Medicine health worldSanofi US has announced collaborations with the Duke Clinical Research Institute (DCRI) and, separately, with the Center for Assessment Technology and Continuous Health (CATCH) at Massachusetts General Hospital. The collaborations are designed to create new tools that will help predict how people living with type 2 diabetes adhere to their medication.

“The DCRI’s collaboration with Sanofi has the potential to transform chronic disease population management by analysing how predictive analytics — big data — might forecast medication adherence and result in more personalized patient adherence programmes,” said Michael Pencina, PhD, Director of Biostatistics at the DCRI.

The goal of the collaborations is to improve patient health outcomes, drug development, clinical trial design and quality of care. CATCH and the DCRI are utilizing novel machine learning methods to extract meaningful patient insights. These insights are being captured by large-scale use of anonymized individual patient level data and adhere to Sanofi’s strict privacy standards. Using these insights, healthcare providers may ensure better outcomes by tailoring their treatment strategies to each patient based on demonstrated similar behaviours.

“CATCH’s focus on integrative analytics and phenotypes will allow patients and healthcare professionals to make better informed and more tailored, effective decisions,” said Dennis Ausiello, MD, CATCH’s co-founder and Director. “Collaborations like this will help ensure our work is brought to the discovery and development process far sooner than was ever before possible.”

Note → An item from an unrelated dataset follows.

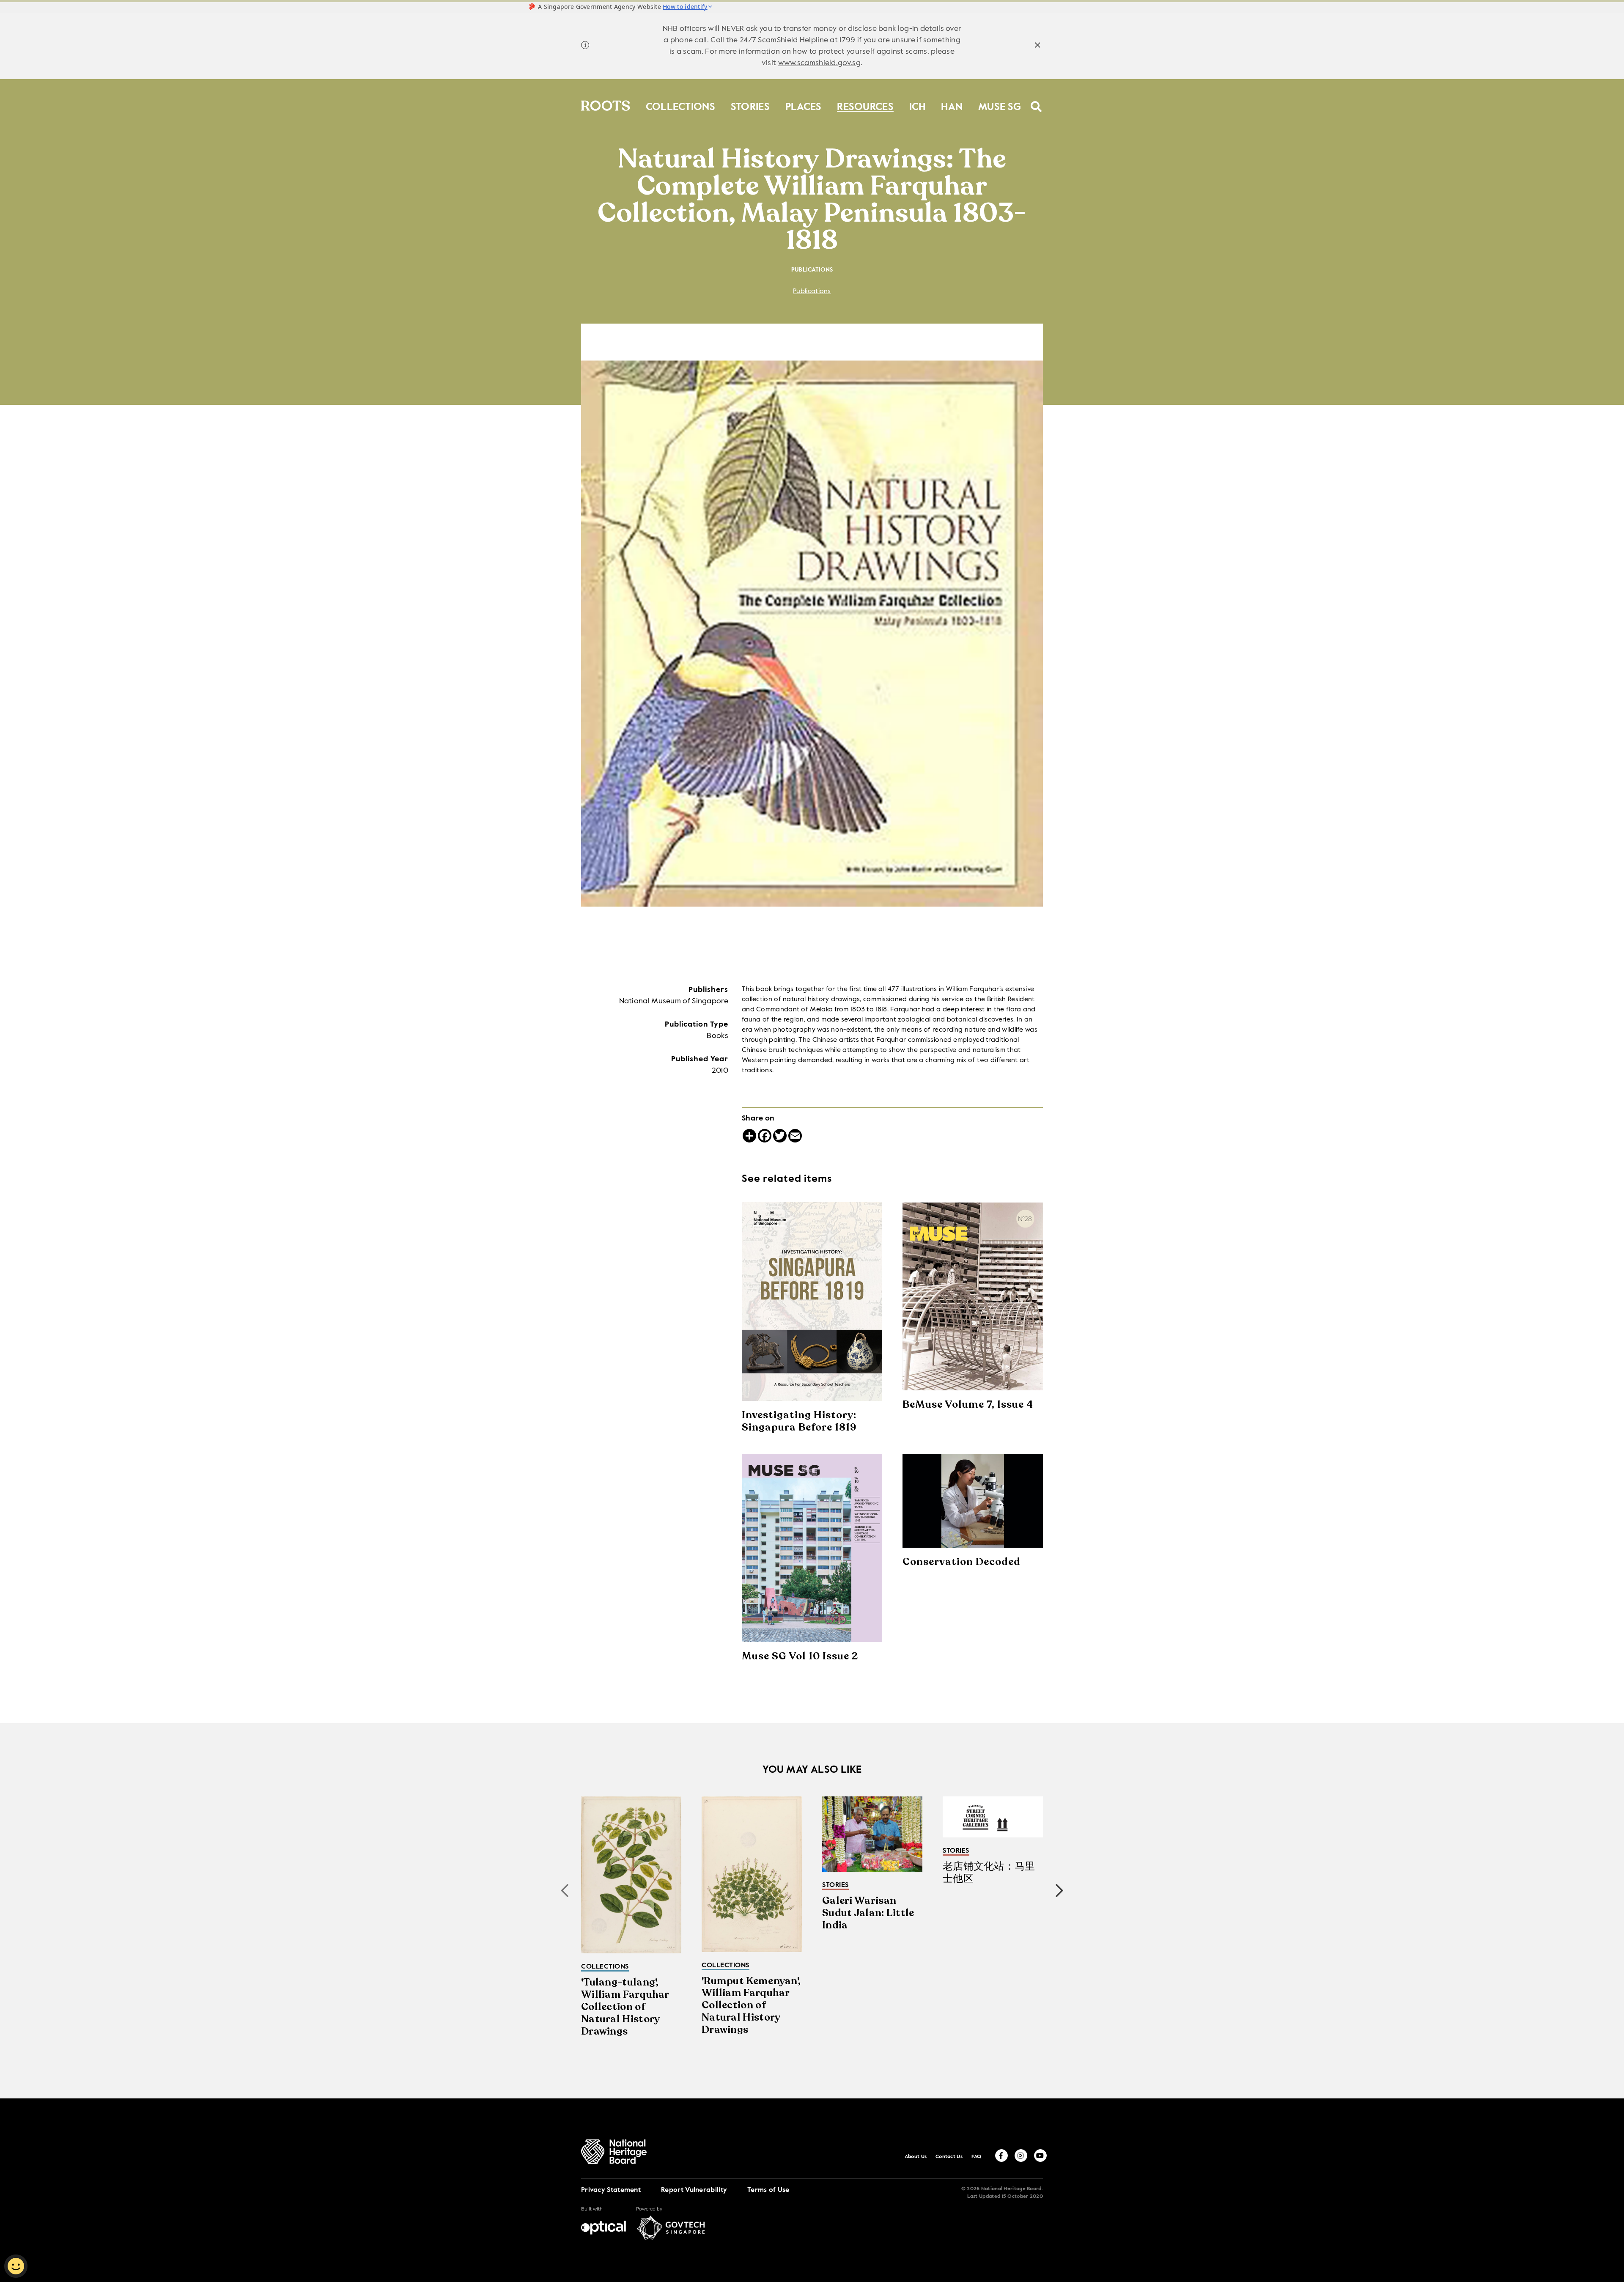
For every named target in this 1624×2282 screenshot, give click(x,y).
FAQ (976, 2156)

The collaborations are exploring more accurate models that capture non-traditional data measures — including prescription fill, sociogeographic and behavioural. For example, if a geographical community exhibits characteristics that are shown to have a correlation with lower medication adherence, then these characteristics could be used to more effectively tailor approaches to patient engagement.

Patient outreach in those communities could be adapted accordingly and intensified. The goal is to better anticipate patient-specific drug adherence, improve prediction of clinical outcomes and guide future clinical trial designs.

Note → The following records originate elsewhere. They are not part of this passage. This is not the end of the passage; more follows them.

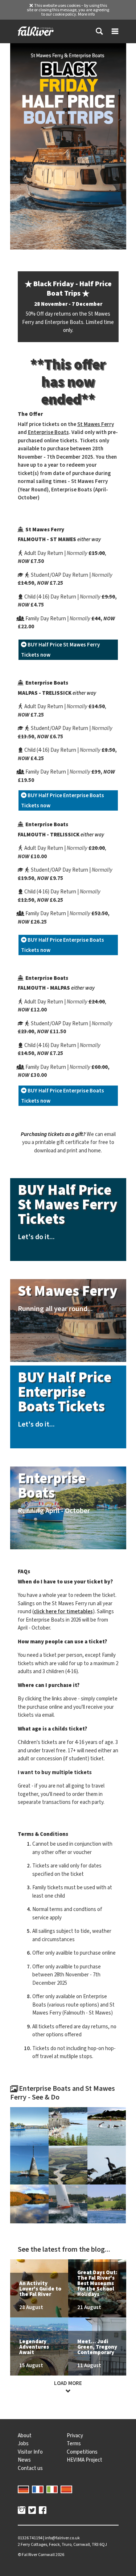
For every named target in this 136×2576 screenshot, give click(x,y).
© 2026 (41, 2554)
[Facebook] (42, 2511)
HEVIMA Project (84, 2459)
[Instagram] (21, 2511)
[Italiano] (52, 2488)
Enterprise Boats (48, 432)
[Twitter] (32, 2511)
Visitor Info (30, 2451)
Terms (74, 2443)
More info (86, 14)
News (24, 2459)
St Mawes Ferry (95, 424)
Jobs (23, 2443)
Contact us (30, 2468)
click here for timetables (63, 1611)
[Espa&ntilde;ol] (66, 2488)
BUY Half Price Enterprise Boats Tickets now (62, 800)
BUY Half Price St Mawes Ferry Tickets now (60, 649)
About (25, 2435)
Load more (68, 2383)
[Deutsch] (23, 2488)
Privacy (75, 2435)
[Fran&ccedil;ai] (38, 2488)
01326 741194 (30, 2538)
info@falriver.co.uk (62, 2538)
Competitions (82, 2451)
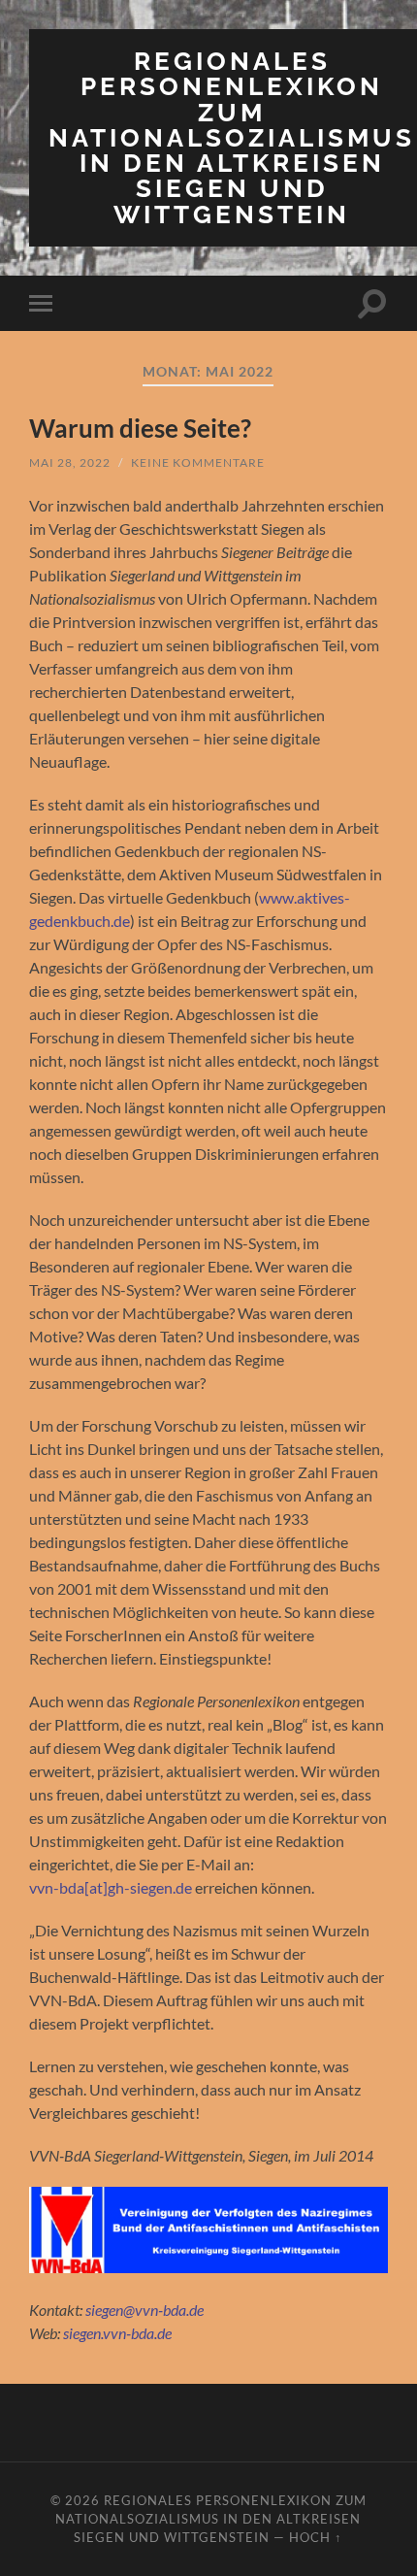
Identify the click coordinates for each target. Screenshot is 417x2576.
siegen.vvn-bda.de (117, 2333)
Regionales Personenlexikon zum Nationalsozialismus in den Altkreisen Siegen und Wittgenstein (231, 137)
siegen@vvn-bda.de (144, 2309)
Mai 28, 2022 (70, 462)
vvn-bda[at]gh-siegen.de (110, 1887)
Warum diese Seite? (140, 428)
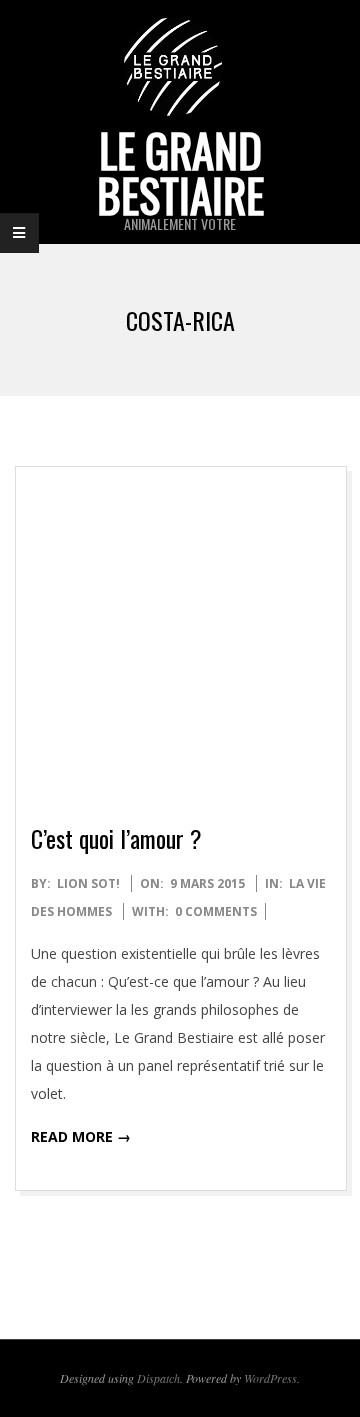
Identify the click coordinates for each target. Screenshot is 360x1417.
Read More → (81, 1136)
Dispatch (158, 1378)
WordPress (270, 1378)
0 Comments (216, 911)
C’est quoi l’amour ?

“The results of this very innovative approach to using all available data, including non-traditional healthcare data, will help to direct the deployment of ever more personalized engagement programmes, practical tools and services to enable people living with diabetes to engage more proactively with their treatment and thus achieve more satisfying outcomes,” said Peter Juhn, MD, MPH, Vice President, Sanofi Global Diabetes Integrated Care.